Adapun, pembentukan Kelompok Usaha Bersama (KUB) yang digagas Otoritas Jasa Keuangan (OJK) untuk memperkuat BPD melalui kerja sama dan integrasi antar-BPD disebut Edi memiliki dampak yang signifikan pada digitalisasi BPD, termasuk Bank Jatim.
Dampak KUB adalah sinergi dan peningkatan Kapasitas dalam mengembangkan infrastruktur digital bersama. Kedua, Percepatan Implementasi Teknologi dimana KUB memberikan kesempatan bagi BPD untuk mengadopsi teknologi baru secara kolektif. Misalnya, pengembangan layanan digital seperti QRIS, integrasi fintech, atau platform pinjaman online bisa dilakukan lebih cepat karena didukung oleh sinergi antar-BPD.
"Secara keseluruhan, KUB dapat menjadi alat penting dalam mempercepat transformasi digital BPD, tetapi tantangan harmonisasi dan integrasi antar-bank perlu diatasi dengan strategi yang matang agar hasilnya efektif," tandasnya.

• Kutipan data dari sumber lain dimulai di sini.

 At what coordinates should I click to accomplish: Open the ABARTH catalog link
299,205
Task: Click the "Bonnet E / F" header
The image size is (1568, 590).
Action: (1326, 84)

PT Bank BPD DIY juga berkomitmen dalam transformasi digital dengan tujuan meningkatkan kualitas layanan bagi nasabah dan masyarakat Daerah Istimewa Yogyakarta. Bank BPD DIY juga konsisten menjadi mitra kerja sama digitalisasi keuangan Pemda DIY.

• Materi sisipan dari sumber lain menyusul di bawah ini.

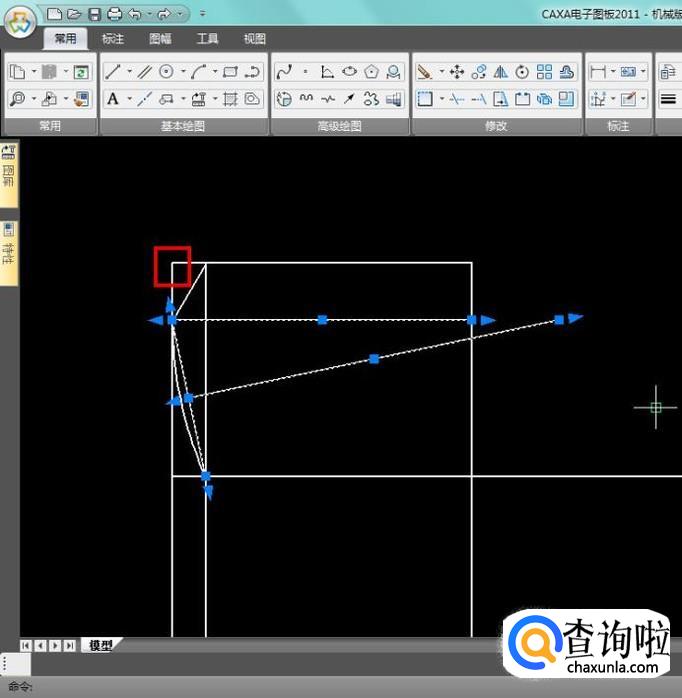
Task: Select the Circle drawing tool
Action: coord(166,72)
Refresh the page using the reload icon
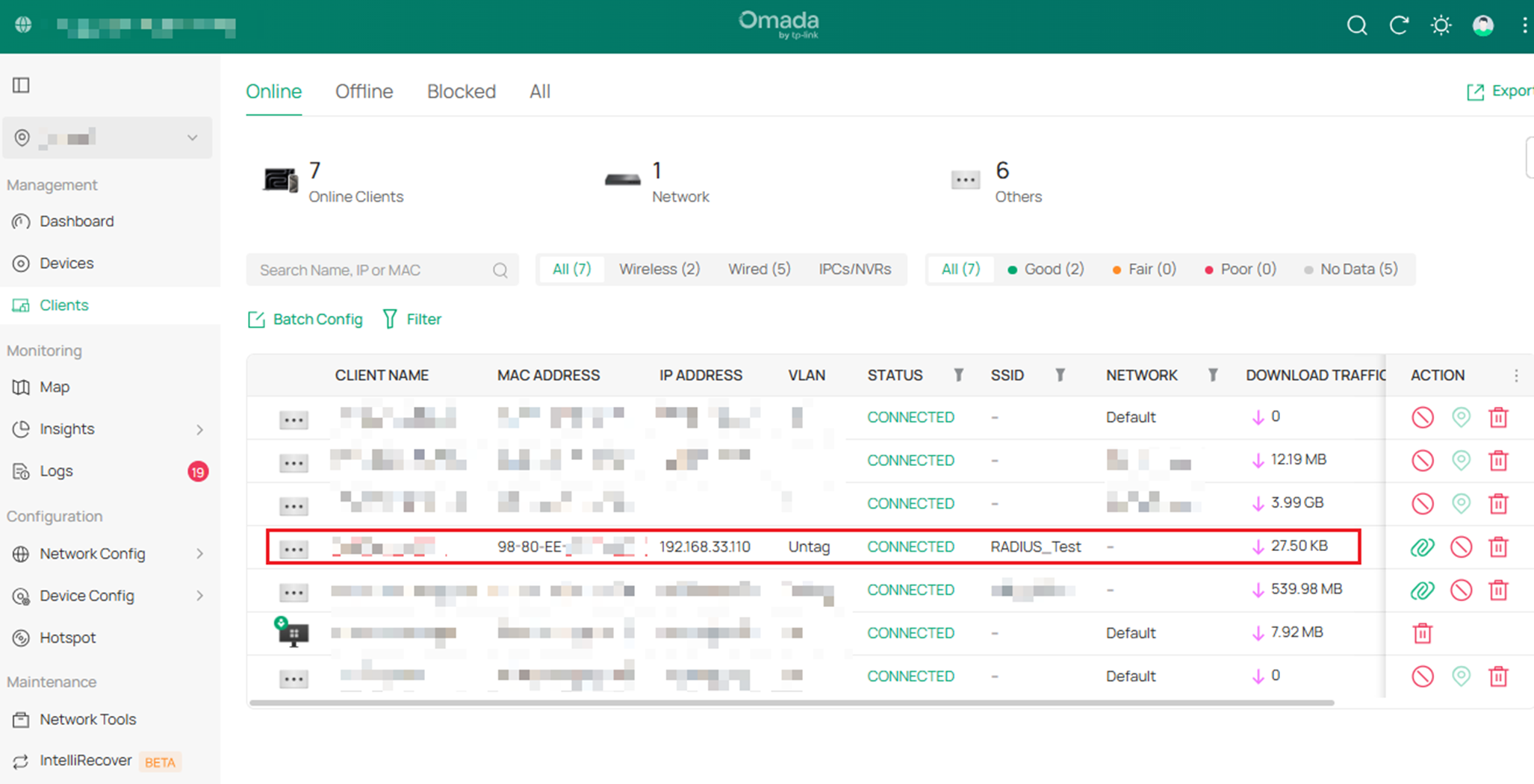 pos(1399,25)
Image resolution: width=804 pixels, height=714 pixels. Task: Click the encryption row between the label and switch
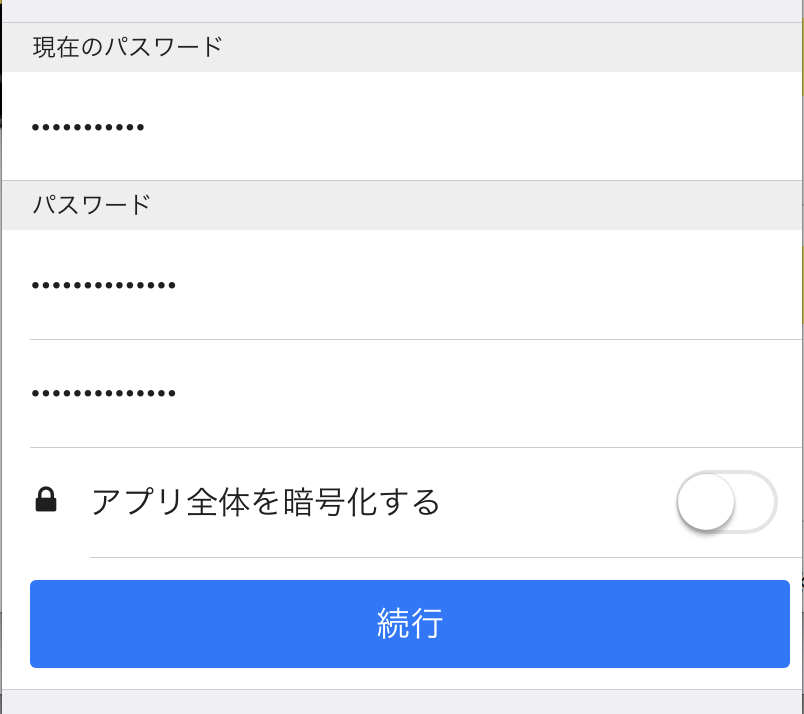(559, 502)
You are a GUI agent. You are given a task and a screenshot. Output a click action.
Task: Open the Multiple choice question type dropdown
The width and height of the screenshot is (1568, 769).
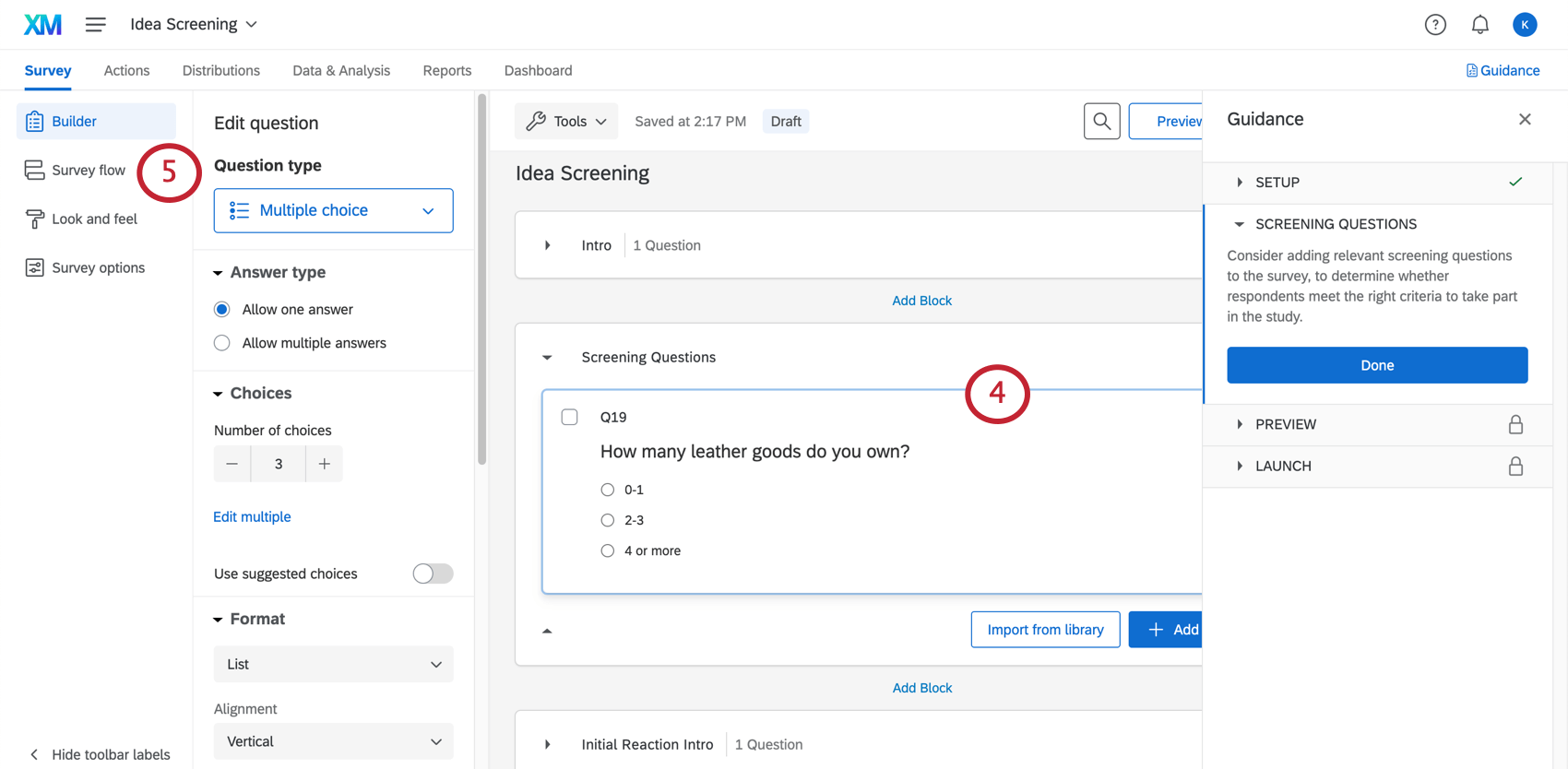click(x=333, y=210)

"Hal ini ditunjukkan dengan keberhasilan seluruh Pemda, Pemkab, dan Pemkot di DIY dalam meraih peringkat Digital dalam Indeks Elektronifikasi Transaksi Pemda (IETPD) melalui sinergi dengan Bank BPD DIY," ungkap Direktur Pemasaran PT Bank BPD DIY Agus Tri Murjanto .
Selain itu, Edi menyebut, Bank Indonesia sendiri memetakan kualitas transformasi keuangan digital Bank BPD DIY terutama kaitannya dalam mendukung elektronifikasi transaksi Pemda dalam klaster 3 (dengan level tertinggi pada klaster 4).

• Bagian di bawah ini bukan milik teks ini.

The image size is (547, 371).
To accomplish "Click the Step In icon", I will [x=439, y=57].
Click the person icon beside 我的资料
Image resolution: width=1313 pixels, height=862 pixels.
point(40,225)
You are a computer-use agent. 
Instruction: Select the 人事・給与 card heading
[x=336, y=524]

Saat ini, Bank BPD DIY telah mengembangkan beberapa kanal yang secara spesifik menjawab kebutuhan Nasabah. Bagi Nasabah perorangan, perseroan menyediakan BPD DIY Mobile. Untuk Nasabah lembaga dan korporasi, perseroan menyediakan Cash Management System untuk mendukung pengelolaan keuangan.
Selain itu, bagi pelaku usaha ritel, Bank BPD DIY juga memiliki layanan merchant QRIS yang dapat bertransaksi dengan seluruh lembaga jasa keuangan.
Agus membeberkan, bahwa Bank BPD DIY Mobile telah memiliki beragam fitur yang dirancang untuk menjawab kebutuhan Nasabah dan stakeholder. Sejumlah fitur unggulan BPD DIY antara lain, transfer dana BI Fast dan Online, payment (PBB, Retribusi, Pajak Kendaraan Bermotor, Pajak Daerah, Tagihan Pulsa, Tagihan Listrik, BPJS Kesehatan, Tagihan PDAM, Pembayaran Universitas, Tagihan E-Commerce, Tiket KAI dan Garuda).
Selain itu, purchase (Pulsa Parbayar, Token Listrik, TopUp Ewallet), dan Digital On Boarding – Pembukaan rekening dari aplikasi mobile banking.
Per September 2024 BPD DIY mencatatkan jumlah pengguna mobile banking mencapai 238.538, CMS sebanyak 4.351, dan Merchant QRIS sebanyak 118.475
Adapun frekuensi transaksi untuk mobile banking mencapai 7,3 juta transaksi, CMS 1,2 juta transaksi, dan Merchant QRIS 3,4 juta transaksi.
"Animo Nasabah dalam menggunakan layanan digital dapat tergambar dengan baik pada potret tingkat penggunaan kanal-kanal digital kami, di antaranya Mobile Banking, CMS, dan merchant QRIS," katanya.
Ke depan, Bank BPD DIY berkomitmen untuk terus memperluas dan meningkatkan kualitas layanan digital, antara lain melalui kolaborasi dengan penyedia layanan digital lain untuk memperluas jangkauan dan variasi layanan digital.
"Bank BPD DIY juga sedang merancang upgrade aplikasi mobile banking menjadi super-app dengan konsep one-stop-service sehingga semakin memudahkan Nasabah dalam mengakses layanan keuangan digital kapan pun dan di manapun," kata Agus.
Di sisi lain, pihaknya memahami bahwa perkembangan teknologi digital sangat pesat dan dinamis. Banyak faktor yang mempengaruhi arah perkembangan digital.
Walau demikian, pihaknya optimis bahwa dengan komitmen dan sinergitas antara Bank BPD DIY dengan pemerintah daerah maupun pihak-pihak lain terkait layanan keuangan digital, pihaknya dapat menjawab setiap tantangan tersebut dengan menghadirkan fitur berkualitas yang tanggap terhadap perkembangan jaman dan kebutuhan masyarakat.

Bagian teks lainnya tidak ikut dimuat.